(BRIEF): Begin at the top of the following data. Copy each line exactly until you have copied the line containing "How You Respond".

(DATA SHOWN):
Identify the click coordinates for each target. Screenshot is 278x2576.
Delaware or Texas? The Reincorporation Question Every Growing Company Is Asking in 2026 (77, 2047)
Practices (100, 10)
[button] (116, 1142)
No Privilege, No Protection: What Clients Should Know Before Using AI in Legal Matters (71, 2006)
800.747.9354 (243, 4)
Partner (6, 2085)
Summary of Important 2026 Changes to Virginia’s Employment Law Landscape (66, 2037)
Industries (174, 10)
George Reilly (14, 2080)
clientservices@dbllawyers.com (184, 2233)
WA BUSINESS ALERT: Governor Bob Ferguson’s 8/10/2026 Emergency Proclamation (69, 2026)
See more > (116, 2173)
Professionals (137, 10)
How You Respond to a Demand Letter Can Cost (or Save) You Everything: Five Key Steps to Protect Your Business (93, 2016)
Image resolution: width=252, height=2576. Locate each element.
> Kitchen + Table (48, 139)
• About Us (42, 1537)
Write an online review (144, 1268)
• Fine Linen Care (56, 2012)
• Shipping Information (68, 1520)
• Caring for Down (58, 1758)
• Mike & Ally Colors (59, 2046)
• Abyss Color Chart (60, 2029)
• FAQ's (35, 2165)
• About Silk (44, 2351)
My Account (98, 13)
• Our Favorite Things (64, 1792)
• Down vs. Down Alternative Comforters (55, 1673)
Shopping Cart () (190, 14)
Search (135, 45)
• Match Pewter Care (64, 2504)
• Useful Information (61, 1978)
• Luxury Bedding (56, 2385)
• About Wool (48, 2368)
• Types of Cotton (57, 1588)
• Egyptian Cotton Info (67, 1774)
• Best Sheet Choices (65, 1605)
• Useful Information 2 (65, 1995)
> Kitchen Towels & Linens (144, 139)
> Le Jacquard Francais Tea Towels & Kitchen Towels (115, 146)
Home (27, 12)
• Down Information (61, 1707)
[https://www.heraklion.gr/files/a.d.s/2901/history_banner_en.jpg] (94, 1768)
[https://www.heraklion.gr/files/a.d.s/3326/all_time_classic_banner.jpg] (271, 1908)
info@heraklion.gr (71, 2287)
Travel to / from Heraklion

(EXERCISE ANSWER):
Identify the click coordinates for each target. Screenshot is 278x2576.
Delaware or Texas? The Reincorporation Question Every Growing Company Is Asking in 2026 (77, 2047)
Practices (100, 10)
[button] (116, 1142)
No Privilege, No Protection: What Clients Should Know Before Using AI in Legal Matters (71, 2006)
800.747.9354 (243, 4)
Partner (6, 2085)
Summary of Important 2026 Changes to Virginia’s Employment Law Landscape (66, 2037)
Industries (174, 10)
George Reilly (14, 2080)
clientservices@dbllawyers.com (184, 2233)
WA BUSINESS ALERT: Governor Bob Ferguson’s 8/10/2026 Emergency Proclamation (69, 2026)
See more > (116, 2173)
Professionals (137, 10)
How You Respond to a Demand Letter Can Cost (or Save) You Everything: Five Key Steps to Protect Your Business (93, 2016)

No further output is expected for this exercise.